Structure


MEDIAN GROUPS
The entire workshop is conducted as a Median Group, although the way it is used varies. This approach matches practice by bringing the whole learning community together.
de Maré thought the Median Group was the best place to learn how to be in a Large Group. It is thought of as an in between place that provides an opportunity to bridge experiences from society and the family and vice versa so that socio-political history, theory and life can be linked with personal history. Discovering how these three areas inter-relate enables new connections to emerge into the foreground providing the possibility of learning through experience.

SEMINARS 
These are spaces for thinking together about theoretical content as it arises through the work during the weekends and between the weekends. Everyone is encouraged to take a role in presenting and suggesting theoretical questions for discussion.
Anyone from any background wishing to include people in decision-making, peace-making, consultation processes, bridging racial, cultural and religious divides, or tackling local or global challenges. For example, if you are working in a school or higher education, local government, prison or probation service, social work or trade union, with youth and community development, as a management consultant, in a therapeutic community, or struggling to survive in the NHS, or as clergy, politician or civil servant, you can expect these workshops to give you quite new perspectives.

SUPPORT
To aid keeping in touch the group has its own Slack workspace, Canto Hondo, meaning Deep Song. Do download it on to your smart phone, iPad or computer to keep in touch with announcements also. This is the primary mode of written communication. It is safer than email.
OUR PREOCCUPATIONS or GROUP CONSULTATION SESSIONS
These are groups where we talk about our ideas taking for developing our learning beyond the workshops. These  operate group-analytically, that is to say, each person draws from the group what they need and contribute what they can. It is not a logical process, each person having an equal amount of time but a free-floating associative dynamic, where meaning and new ideas emerge spontaneously. Phrases such as, "This reminds me of.." enables members to think together about their own and each other's work and learning.

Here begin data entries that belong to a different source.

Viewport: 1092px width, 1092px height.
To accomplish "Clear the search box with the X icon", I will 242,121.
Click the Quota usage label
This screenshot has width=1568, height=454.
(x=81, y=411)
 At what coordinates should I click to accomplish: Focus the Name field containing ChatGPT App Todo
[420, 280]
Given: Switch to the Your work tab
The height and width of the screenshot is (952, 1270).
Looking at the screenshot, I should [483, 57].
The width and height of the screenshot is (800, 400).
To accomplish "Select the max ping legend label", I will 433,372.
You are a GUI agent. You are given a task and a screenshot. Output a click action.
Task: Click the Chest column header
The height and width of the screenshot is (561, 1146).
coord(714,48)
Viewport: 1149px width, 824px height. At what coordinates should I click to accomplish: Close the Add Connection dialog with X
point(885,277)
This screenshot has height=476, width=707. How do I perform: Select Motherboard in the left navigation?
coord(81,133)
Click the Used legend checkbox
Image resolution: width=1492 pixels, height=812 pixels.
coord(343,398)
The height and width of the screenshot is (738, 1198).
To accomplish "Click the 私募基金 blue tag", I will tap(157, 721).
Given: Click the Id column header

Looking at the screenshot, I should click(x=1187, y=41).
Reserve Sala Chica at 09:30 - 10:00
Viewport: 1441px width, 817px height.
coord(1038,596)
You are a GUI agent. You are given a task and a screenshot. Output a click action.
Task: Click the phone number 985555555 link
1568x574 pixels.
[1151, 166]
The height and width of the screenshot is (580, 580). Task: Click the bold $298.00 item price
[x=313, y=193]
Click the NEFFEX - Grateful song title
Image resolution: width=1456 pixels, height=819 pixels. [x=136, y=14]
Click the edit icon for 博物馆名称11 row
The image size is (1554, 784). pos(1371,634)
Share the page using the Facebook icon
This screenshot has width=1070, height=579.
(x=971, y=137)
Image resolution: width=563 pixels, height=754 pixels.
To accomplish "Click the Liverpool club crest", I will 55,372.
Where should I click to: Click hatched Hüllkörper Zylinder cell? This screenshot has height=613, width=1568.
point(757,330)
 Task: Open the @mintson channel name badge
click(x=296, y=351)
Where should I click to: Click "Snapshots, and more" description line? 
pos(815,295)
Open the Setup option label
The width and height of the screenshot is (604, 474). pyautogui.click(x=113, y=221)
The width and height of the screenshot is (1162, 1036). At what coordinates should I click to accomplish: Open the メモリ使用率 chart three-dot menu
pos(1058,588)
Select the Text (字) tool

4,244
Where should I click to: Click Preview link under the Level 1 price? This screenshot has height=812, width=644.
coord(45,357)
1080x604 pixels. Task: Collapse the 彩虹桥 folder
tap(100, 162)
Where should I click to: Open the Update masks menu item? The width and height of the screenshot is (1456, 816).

It is what many people refer to as a parallel process. The emerging dynamic may not only resonate with a similar dynamic in the situations that are being described but also, enable reflection on the experience of conducting a larger group where, initially at least, there appears to be no logic. That, like daisies growing in the grass takes time to emerge into the light.

SOCIAL DREAMING
We begin each morning with an hour-long social dreaming session. Through this experience there is an opportunity to find connections between day time conscious thought and night time unconscious dreaming. It provides powerful support for the rest of the work.
As Gordon Lawrence, who conceptualised much of the theory explains, "The surreal narrative will often contain the bright idea that would elude us while awake".

REFLECTIVE DIARY
It is suggested that you keep a Reflective Diary to help you track  your progress. At the end of each year we will ask you to present a short reflective piece in whatever form you choose to the whole group. It can be a story, a short film, a poem, or a collection of drawings, what ever works for you. It should conclude with some thoughts about what you feel still needs development.